Dataset excerpts
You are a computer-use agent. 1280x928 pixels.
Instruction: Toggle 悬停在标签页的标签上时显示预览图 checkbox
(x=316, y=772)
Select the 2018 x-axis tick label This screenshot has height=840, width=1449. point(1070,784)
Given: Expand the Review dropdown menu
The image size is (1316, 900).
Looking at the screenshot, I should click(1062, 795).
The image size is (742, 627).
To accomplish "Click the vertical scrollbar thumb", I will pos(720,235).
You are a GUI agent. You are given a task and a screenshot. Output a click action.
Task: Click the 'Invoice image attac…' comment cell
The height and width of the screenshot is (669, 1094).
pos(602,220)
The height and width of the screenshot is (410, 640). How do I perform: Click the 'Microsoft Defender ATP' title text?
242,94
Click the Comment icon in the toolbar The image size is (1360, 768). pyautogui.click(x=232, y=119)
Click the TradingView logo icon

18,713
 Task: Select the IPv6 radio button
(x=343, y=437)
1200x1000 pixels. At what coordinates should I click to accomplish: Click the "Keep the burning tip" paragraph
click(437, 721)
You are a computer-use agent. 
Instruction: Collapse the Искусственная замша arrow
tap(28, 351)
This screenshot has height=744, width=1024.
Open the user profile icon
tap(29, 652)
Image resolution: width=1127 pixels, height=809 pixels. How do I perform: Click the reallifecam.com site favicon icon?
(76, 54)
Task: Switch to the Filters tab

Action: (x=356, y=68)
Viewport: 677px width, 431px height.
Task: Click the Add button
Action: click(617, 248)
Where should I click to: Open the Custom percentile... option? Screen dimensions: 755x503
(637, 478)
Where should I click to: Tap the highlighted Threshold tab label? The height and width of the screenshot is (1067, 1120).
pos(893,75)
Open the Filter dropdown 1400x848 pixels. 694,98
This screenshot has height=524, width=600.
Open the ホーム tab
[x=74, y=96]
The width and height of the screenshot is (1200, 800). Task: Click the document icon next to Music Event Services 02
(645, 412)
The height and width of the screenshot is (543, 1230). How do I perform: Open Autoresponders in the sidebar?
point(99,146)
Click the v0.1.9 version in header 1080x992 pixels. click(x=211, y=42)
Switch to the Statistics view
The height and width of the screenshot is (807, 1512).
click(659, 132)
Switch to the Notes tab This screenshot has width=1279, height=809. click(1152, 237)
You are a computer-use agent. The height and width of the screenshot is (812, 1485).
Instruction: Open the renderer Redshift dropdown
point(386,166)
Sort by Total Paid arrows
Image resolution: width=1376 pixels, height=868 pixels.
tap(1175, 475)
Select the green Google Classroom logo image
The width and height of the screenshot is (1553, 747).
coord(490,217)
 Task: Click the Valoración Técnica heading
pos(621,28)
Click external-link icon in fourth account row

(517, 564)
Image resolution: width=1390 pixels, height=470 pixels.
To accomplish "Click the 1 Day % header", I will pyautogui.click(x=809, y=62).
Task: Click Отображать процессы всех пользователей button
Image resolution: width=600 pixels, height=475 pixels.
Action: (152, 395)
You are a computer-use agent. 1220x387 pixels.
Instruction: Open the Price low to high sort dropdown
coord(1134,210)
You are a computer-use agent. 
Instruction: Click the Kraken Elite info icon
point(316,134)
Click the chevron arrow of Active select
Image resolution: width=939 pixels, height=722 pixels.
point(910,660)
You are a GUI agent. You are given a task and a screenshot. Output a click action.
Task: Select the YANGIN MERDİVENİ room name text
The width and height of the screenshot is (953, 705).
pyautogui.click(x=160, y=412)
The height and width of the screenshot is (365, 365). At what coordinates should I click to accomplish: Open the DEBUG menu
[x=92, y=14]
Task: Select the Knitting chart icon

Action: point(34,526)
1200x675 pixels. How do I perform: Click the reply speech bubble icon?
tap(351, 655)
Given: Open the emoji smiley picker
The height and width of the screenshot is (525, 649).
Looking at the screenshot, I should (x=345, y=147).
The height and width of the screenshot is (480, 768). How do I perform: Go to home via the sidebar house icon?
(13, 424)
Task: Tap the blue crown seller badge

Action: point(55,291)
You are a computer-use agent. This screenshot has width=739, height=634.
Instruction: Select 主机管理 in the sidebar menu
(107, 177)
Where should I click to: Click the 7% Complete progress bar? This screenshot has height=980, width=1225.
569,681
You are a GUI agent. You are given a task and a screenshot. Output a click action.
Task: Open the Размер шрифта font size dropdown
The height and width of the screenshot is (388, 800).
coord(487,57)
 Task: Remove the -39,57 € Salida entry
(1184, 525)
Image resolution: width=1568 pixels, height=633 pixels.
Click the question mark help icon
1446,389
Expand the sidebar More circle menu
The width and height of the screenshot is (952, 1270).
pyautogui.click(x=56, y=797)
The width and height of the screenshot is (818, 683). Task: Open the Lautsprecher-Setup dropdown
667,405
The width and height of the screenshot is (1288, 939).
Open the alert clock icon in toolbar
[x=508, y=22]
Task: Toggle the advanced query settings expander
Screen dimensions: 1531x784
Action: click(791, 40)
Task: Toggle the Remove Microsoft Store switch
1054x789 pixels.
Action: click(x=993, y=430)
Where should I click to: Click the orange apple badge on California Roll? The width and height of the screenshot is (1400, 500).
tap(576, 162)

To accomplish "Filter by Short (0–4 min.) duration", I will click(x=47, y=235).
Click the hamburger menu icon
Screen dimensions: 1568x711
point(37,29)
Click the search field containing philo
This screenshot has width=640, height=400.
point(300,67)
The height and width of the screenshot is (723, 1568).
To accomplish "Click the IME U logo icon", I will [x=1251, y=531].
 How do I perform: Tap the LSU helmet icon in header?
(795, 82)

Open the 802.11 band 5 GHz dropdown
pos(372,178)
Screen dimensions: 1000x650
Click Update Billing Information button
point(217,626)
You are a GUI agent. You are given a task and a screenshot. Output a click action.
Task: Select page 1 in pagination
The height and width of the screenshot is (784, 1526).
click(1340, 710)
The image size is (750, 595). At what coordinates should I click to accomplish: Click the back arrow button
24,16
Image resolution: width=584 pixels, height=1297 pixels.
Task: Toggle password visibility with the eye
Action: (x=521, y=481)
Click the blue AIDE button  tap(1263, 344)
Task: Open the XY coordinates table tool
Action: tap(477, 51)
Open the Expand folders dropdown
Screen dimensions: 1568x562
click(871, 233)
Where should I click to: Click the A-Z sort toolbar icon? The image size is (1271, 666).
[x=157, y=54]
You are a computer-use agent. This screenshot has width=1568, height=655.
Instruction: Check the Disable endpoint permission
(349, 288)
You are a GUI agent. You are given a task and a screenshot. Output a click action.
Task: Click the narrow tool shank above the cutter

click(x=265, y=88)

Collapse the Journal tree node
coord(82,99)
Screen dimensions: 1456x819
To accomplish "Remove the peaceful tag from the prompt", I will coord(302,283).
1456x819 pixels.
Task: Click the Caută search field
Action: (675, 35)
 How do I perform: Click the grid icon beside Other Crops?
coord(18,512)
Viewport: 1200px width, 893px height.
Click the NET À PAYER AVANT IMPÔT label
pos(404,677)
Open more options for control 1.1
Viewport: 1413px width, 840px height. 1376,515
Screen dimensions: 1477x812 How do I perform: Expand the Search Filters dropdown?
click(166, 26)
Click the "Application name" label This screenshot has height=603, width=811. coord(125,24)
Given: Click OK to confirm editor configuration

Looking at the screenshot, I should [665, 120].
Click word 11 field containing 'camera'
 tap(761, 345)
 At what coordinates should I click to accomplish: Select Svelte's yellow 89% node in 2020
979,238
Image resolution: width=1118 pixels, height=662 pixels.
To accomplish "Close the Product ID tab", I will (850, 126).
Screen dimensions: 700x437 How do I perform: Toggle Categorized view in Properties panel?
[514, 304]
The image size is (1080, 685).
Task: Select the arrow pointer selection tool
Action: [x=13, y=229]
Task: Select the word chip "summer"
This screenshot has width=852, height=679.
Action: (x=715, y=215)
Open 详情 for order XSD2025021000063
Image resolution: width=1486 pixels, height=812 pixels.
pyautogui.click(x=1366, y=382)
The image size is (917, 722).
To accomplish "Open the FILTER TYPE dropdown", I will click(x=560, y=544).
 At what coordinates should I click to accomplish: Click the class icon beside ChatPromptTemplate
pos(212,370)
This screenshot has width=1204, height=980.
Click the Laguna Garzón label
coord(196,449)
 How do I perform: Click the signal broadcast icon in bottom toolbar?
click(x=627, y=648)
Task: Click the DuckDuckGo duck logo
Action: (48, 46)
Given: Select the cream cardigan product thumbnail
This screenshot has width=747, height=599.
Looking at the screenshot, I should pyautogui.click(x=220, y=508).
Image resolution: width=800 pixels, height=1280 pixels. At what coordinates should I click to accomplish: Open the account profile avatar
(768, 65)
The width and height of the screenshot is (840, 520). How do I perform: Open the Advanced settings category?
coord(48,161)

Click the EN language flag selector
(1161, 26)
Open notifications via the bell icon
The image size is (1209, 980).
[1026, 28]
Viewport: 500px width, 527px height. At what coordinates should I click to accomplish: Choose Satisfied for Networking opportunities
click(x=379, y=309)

Goal
Give as a JSON list of strings, one per line and omitting blank lines, the lines of the listing starting with the line containing "Image resolution: width=800" and going on through the end of the listing.

Exercise solution
[
  "Image resolution: width=800 pixels, height=1280 pixels. At what coordinates should I click to accomplish: Open the account profile avatar",
  "(768, 65)",
  "The width and height of the screenshot is (840, 520). How do I perform: Open the Advanced settings category?",
  "coord(48,161)",
  "Click the EN language flag selector",
  "(1161, 26)",
  "Open notifications via the bell icon",
  "The image size is (1209, 980).",
  "[1026, 28]",
  "Viewport: 500px width, 527px height. At what coordinates should I click to accomplish: Choose Satisfied for Networking opportunities",
  "click(x=379, y=309)"
]